| Work to do |
A: Does each statement agree with the Timothy Childs Jr. biography below? Give yes or no for each, with the deciding words from the biography quoted exactly: (i) Childs was the first person to serve as Monroe County District Attorney. (ii) Childs won his first election to Congress as a Whig. (iii) Childs's father served in the Massachusetts House of Representatives.
B: Please go on with the Timothy Childs Jr. biography from the point where it stops.

====== Text section ======

Timothy Childs Jr. (January 1, 1790 – November 25, 1847) was a U.S. Representative from New York. He represented Monroe County for eight non-consecutive terms in Congress between 1829 and 1843.

Early life
Childs was born in Pittsfield, Massachusetts on January 1, 1790.  He was the son of Rachel (née Easton) Childs (1760–1852) and Timothy Childs (1748–1821), a Revolutionary War officer who studied at Harvard, became a physician and served in the Massachusetts House of Representatives.

He graduated from Williams College in 1811 and Litchfield Law School in 1814.  He completed his studies at the Albany firm of Harmanus Bleecker, afterwards practicing law in New York, first in Canandaigua, and then in Rochester.

Career
Originally a Federalist, while residing in Canandaigua, Childs served in offices including Ontario County Commissioner and the judicial position of Master in Chancery.

He served as Monroe County, New York District Attorney from 1821 to 1831, the first to hold this position.  He served as a member of the New York State Assembly in 1828, and in the late 1820s he also served as Monroe County Judge.

Childs was elected as an Anti-Mason to the Twenty-first Congress (March 4, 1829 – March 3, 1831).  After his term expired he returned to practicing law in Rochester.

In 1833, he was elected again to the New York State Assembly.

In 1834, he was elected as an Anti-Jacksonian to the Twenty-fourth Congress.  He was reelected as a Whig in 1836, and served from March 4, 1835 to March 3, 1839.  During his 1837 to 1839 term Childs was appointed Chairman of the Committee on Expenditures in the Post Office Department.

====== Data shown ======

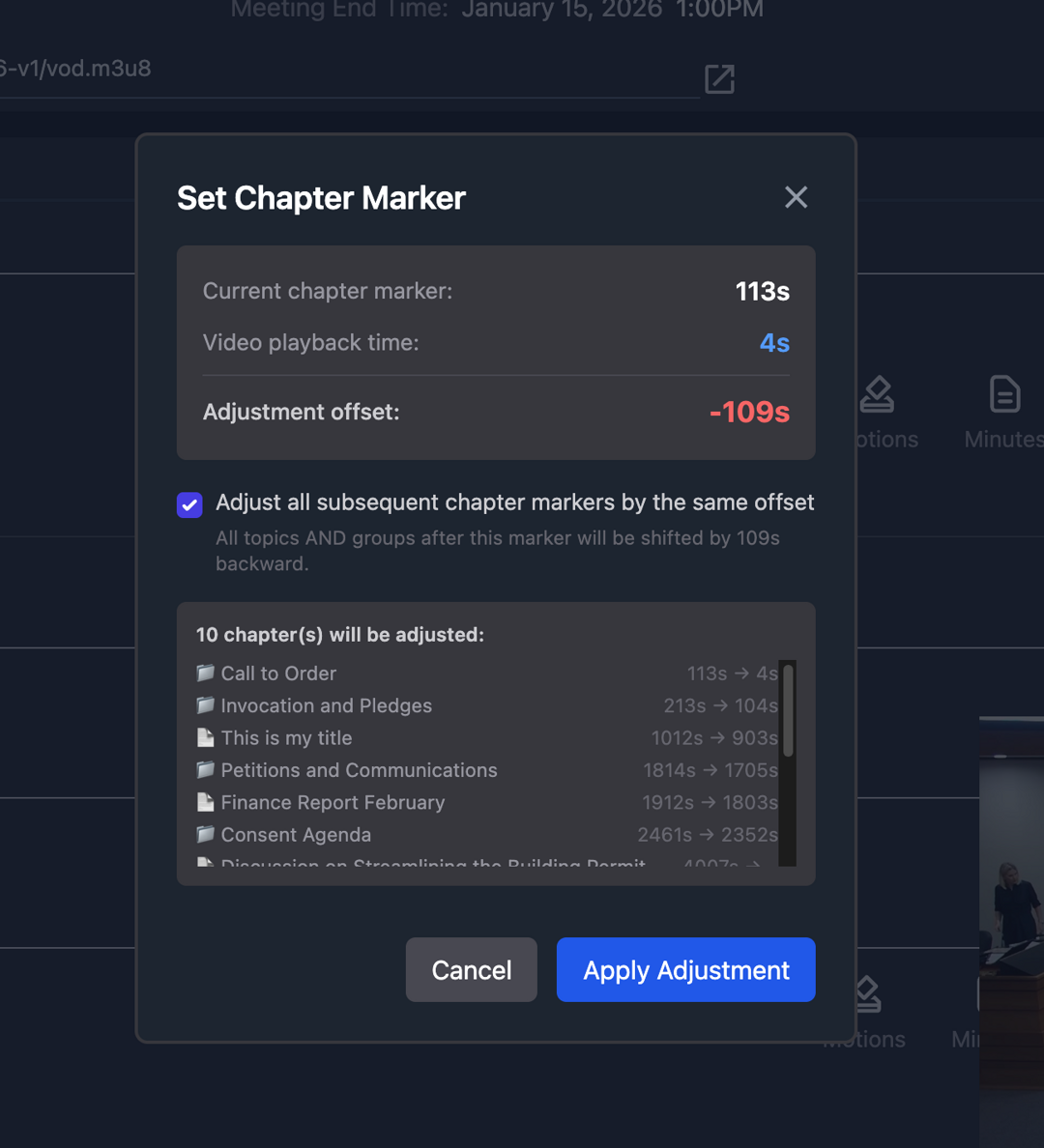Image resolution: width=1044 pixels, height=1148 pixels.
Task: Click the Cancel button
Action: coord(471,969)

======

| Final results |
A:
(i) Yes: "He served as Monroe County, New York District Attorney from 1821 to 1831, the first to hold this position."
(ii) No: "Childs was elected as an Anti-Mason to the Twenty-first Congress (March 4, 1829 – March 3, 1831)."
(iii) Yes: "Timothy Childs (1748–1821), a Revolutionary War officer who studied at Harvard, became a physician and served in the Massachusetts House of Representatives."

B:
Childs was elected to Congress again as a Whig in 1840 and served one term, March 4, 1841 to March 3, 1843. He resumed practicing law following the completion of his final term in Congress.

Death and burial
In the late 1840s, Childs traveled to Saint Croix, where he went in an effort to improve his health.  He died aboard the ship Emily on November 25, 1847 while en route from Saint Croix to the United States.  Childs was buried in Pittsfield Cemetery in Pittsfield, Massachusetts.

Personal life
In 1817, he married Catherine Adams.

In December 1830 he married Louisa Stewart (née Shepherd) Dickinson of North Carolina in a ceremony in Norfolk, Virginia.  Louisa was the widow of Joel Dickinson.

References

External links

Timothy Childs, Jr., Litchfield Historical Society, The Ledger: A Database of Students of the Litchfield Law School and the Litchfield Female Academy
 

1790 births
1847 deaths
Politicians from Pittsfield, Massachusetts
New York (state) Federalists
Anti-Masonic Party members of the United States House of Representatives from New York (state)
New York (state) National Republicans
National Republican Party members of the United States House of Representatives
Whig Party members of the United States House of Representatives from New York (state)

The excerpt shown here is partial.